Genç kız polise gitmeyi bile düşünmüştü başta, ama o adamların ne derece tehlikeli olduğunu bilmiyordu. Arkadaşı Rüya'yı belanın içinde başka bir belaya sokmak istememişti. Bu yüzden gidememiş, gitmekten şimdilik vazgeçmek zorunda kalmıştı. Aklına Çağrı gelmiş, ona söylemişti hemen. Ama Çağla bilmiyordu ki, onların arasında zaten bir polis vardı.

Bu kişi kim miydi?

Sarp'ın abisi,

Pars.

Çağrı ise, Çağla'dan aldığı bu haber karşısında hemen Sarp'a haber vermişti, o da abisi Pars'a söylemişti direkt. Rüzgar'a söyleme cesaretini bulamamıştı kendinde. Çünkü ona emanet etmişti kızı. Ve bu kaçırılma da hiç iyi olmamıştı. Koruyamamıştı işte Rüya'yı. Bu yüzden de Rüzgar'ın kendisine kızmasından endişelenmişti. Çünkü o güvenmişti Sarp'a.

Fakat onun da Pars sayesinde haberi olmuştu. Kardeşi Sarp'tan duyar duymaz ilk yaptığı şey arkadaşına haber vermek olmuştu çünkü. Böylece kulaktan kulağa oynanmış oldu.

Şimdi ise kara kara ne yapacaklarını düşünüyorlardı. Rüya'yı nereye götürmüş olabileceklerini... Bu işin arkasında ki kişiyi tahmin ediyorlardı, bu onlar için hiçte zor olmamıştı.

Çağla ise evinde oturmuş hıçkıra hıçkıra ağlamakla meşguldü. Hâlâ Çağrı'dan bir haber yoktu. Annesi ve babasına belli etmemek için büyük bir çaba sarf etmişti. Aslında Çağrı'da teselli etmek amaçlı bazı şeyler söylemişti, "sen sakın endişelenme, onu bulacağız biz ve sana getireceğiz, kılına dahi zarar gelmeyecek." gibi şeyler söylemişti. Ama Çağla yine de sakin olamıyordu. O da bir an önce bir şeyler yapmak istiyordu.

"Umarım şu an iyisindir Rüya. Umarım." dedi gözyaşları içinde.

Diğer taraftan Sarp ve diğerleri rüzgar estiriyordu sanki. Fırtınalar koparıyorlardı. Şimşekler çakıyordu adeta.

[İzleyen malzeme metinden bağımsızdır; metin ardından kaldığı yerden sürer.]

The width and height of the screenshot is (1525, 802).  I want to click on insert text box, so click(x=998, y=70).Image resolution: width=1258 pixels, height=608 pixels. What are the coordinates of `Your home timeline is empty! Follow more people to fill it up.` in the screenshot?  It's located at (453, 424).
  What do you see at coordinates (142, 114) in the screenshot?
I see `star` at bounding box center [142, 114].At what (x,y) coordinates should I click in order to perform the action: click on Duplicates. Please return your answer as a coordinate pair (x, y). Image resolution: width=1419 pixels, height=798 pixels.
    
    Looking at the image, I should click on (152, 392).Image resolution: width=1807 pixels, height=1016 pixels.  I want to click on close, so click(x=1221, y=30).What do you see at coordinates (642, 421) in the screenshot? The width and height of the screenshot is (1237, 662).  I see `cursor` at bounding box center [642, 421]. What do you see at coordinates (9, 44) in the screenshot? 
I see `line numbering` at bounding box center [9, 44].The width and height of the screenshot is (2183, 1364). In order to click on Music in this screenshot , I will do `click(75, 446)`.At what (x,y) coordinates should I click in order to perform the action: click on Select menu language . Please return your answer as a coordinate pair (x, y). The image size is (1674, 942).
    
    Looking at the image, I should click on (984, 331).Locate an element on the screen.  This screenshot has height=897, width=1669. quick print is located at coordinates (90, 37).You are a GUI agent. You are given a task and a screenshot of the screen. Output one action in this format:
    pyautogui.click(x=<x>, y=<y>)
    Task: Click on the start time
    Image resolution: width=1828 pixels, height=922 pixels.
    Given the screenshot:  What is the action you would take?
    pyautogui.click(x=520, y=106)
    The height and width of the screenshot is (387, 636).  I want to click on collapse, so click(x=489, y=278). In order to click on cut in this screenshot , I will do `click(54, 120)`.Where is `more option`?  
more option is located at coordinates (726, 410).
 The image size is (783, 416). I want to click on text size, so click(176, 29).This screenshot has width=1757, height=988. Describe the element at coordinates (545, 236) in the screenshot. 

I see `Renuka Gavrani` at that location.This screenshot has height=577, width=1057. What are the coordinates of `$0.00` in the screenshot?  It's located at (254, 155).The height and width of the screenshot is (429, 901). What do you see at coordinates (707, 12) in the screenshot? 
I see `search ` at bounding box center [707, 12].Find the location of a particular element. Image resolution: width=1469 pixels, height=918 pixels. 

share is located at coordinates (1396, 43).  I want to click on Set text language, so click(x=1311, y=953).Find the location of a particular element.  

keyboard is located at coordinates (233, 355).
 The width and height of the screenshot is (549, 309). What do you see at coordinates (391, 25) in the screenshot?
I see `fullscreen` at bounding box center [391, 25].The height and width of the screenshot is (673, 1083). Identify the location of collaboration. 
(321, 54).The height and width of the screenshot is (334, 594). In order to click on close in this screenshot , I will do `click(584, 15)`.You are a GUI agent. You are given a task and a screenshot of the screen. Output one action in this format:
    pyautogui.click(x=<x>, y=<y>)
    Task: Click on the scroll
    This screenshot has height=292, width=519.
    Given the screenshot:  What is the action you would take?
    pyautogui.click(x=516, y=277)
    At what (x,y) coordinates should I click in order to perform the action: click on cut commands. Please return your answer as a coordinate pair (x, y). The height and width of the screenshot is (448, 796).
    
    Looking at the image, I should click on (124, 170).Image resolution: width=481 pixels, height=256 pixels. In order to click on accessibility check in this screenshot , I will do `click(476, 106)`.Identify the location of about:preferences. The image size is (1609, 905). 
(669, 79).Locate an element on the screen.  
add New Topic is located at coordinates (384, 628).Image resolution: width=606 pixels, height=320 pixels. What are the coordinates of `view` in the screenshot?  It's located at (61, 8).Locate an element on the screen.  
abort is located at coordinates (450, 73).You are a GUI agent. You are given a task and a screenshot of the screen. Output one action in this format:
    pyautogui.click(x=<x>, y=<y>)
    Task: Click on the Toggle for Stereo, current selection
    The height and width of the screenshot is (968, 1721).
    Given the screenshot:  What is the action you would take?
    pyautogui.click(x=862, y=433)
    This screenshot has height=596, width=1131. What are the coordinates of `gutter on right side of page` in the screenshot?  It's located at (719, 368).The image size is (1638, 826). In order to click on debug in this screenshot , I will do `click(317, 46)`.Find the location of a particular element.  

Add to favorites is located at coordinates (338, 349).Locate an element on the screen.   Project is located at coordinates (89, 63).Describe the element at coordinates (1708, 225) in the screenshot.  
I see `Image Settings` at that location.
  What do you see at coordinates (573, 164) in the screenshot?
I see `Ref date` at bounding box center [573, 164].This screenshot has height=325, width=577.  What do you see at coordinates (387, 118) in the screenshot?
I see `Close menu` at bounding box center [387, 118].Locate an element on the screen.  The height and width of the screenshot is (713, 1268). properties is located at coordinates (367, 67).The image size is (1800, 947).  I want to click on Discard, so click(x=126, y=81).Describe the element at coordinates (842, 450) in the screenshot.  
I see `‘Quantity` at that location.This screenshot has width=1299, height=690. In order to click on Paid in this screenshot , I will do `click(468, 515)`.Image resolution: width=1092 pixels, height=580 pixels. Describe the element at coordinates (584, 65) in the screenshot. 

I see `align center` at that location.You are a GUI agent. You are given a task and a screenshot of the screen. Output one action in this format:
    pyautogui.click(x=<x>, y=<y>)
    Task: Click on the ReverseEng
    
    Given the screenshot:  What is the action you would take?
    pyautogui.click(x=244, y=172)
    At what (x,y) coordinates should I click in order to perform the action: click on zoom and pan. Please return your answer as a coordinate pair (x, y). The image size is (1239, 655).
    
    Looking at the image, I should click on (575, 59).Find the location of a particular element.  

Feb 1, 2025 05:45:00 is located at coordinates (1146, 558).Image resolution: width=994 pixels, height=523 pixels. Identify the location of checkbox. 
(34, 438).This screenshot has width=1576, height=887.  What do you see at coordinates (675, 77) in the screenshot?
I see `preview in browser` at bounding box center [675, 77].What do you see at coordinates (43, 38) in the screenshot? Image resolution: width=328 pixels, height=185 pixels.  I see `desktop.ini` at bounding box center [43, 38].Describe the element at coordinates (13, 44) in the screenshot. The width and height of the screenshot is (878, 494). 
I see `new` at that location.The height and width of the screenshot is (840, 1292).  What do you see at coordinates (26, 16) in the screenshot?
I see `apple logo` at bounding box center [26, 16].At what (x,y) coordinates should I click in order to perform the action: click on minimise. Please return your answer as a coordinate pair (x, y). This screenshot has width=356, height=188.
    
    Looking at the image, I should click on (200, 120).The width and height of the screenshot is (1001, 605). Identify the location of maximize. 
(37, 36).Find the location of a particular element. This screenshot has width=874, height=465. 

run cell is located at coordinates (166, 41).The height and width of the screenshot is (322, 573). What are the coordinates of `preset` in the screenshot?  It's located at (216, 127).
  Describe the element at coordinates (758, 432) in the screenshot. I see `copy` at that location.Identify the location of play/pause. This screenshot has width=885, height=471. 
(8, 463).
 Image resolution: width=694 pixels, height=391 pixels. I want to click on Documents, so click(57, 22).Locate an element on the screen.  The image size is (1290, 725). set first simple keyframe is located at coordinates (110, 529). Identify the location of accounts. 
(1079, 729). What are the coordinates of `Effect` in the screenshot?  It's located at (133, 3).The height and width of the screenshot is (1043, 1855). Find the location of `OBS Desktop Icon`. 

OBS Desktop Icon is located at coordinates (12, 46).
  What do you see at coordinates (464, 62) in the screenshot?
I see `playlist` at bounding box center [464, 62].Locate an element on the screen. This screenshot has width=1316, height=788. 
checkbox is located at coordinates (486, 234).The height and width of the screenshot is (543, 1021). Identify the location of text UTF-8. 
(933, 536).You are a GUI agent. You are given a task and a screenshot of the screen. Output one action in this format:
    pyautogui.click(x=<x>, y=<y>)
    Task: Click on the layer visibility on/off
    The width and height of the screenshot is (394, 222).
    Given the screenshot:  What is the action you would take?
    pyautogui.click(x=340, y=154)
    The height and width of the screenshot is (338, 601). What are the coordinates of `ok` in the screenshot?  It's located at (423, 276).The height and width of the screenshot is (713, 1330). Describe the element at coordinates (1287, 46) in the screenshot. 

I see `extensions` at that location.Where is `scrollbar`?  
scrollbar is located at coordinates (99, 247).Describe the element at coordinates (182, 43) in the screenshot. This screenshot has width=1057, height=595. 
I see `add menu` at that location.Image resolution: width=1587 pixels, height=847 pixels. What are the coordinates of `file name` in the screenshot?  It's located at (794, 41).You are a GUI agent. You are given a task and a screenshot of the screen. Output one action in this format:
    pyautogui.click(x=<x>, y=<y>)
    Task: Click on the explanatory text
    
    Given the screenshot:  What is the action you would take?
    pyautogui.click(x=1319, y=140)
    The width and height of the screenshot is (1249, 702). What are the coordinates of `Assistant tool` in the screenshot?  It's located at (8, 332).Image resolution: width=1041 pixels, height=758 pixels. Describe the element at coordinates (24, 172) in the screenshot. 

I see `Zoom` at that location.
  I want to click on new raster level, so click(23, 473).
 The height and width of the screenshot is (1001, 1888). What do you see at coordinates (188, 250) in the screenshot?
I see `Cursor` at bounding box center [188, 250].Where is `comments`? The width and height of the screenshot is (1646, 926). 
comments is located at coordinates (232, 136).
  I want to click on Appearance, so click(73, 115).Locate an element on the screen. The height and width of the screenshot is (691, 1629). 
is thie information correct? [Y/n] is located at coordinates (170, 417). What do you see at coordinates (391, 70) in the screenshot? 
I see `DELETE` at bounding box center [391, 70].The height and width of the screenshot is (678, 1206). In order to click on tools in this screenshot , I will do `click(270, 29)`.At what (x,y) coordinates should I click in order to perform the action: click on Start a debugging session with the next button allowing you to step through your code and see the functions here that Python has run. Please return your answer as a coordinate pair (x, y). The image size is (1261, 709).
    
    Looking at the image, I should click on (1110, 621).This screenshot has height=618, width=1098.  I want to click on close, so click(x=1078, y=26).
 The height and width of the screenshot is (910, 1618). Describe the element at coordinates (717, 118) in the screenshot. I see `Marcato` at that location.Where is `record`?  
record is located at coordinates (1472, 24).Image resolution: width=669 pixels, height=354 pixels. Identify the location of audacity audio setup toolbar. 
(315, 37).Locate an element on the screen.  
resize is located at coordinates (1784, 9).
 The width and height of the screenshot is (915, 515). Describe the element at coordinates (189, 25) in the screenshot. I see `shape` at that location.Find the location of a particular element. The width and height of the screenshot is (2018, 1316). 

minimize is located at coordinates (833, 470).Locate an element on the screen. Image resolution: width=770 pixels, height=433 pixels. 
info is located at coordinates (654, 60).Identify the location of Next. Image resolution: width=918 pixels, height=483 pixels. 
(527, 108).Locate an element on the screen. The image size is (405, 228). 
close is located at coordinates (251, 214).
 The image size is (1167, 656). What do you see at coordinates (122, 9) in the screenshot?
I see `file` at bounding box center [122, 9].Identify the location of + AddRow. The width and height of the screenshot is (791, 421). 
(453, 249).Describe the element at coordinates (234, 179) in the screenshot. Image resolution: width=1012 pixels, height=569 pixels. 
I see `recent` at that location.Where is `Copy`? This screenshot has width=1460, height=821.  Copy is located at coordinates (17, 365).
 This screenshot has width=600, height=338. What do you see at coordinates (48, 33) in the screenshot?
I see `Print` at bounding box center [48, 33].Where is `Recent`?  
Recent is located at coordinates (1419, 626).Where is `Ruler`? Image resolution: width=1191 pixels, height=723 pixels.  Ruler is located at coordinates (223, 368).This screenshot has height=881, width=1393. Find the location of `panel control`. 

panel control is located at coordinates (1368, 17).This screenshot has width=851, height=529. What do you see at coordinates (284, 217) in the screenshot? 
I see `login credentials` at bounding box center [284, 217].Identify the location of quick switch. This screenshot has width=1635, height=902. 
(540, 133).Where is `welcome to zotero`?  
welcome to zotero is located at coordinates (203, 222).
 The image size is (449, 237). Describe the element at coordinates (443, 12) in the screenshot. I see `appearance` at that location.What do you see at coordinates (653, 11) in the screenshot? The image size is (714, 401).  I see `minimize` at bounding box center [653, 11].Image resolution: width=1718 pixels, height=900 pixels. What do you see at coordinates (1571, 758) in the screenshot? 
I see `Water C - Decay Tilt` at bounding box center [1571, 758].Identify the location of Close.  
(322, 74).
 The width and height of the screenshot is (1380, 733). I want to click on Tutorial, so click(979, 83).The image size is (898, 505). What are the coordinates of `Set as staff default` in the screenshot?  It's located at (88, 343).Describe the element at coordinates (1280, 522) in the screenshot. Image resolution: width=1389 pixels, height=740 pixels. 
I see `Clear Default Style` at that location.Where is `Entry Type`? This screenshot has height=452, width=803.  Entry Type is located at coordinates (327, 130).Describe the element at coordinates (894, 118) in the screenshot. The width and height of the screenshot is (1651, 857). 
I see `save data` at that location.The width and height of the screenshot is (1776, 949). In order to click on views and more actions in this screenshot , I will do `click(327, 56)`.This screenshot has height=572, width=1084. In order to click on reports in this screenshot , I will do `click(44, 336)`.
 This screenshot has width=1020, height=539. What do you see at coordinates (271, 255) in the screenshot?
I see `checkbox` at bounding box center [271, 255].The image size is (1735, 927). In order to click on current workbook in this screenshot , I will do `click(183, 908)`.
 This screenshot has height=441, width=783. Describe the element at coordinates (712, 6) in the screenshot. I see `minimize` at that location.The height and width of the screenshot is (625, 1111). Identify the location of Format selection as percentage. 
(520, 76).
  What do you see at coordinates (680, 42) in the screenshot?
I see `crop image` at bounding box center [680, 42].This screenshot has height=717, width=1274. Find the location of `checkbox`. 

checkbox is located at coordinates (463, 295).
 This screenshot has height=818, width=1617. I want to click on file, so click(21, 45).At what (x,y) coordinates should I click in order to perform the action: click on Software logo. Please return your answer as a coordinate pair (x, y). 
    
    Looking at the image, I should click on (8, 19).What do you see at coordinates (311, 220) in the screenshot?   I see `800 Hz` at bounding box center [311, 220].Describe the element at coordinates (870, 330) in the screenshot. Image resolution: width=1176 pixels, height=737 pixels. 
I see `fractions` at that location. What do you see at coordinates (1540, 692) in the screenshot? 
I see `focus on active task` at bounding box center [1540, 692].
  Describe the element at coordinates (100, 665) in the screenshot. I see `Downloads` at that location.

"Lan! Bunu yapanları bir elime geçireyim de..." diye kükrercesine bağırdı Rüzgar. Ardından Sarp'a bakarak öfkeyle konuştu.

"Bul onu Sarp!" ve Çağrı'yla ikisine bakmaya başlarken devam etti. "Bulun onu, ne pahasına olursa olsun bulun!"

Pars konuştu sakin oldurmaya çalıştığı bir sesle. "Tamam Rüzgar, sakin ol önce. Bulacağız Rüya'yı, sen merak etme."

"Nasıl sakin olayım ya, nasıl!" çıldırmak üzereydi.

Sarp ise kendisini suçlu hissetmekle meşguldü.

"Rüzgar abi, çok özür dilerim. Ben, ben onu koruyamadım." başı öndeydi. Yüzüne bakamıyordu. Fakat adamın söyledikleriyle birlikte birden kaldırdı başını.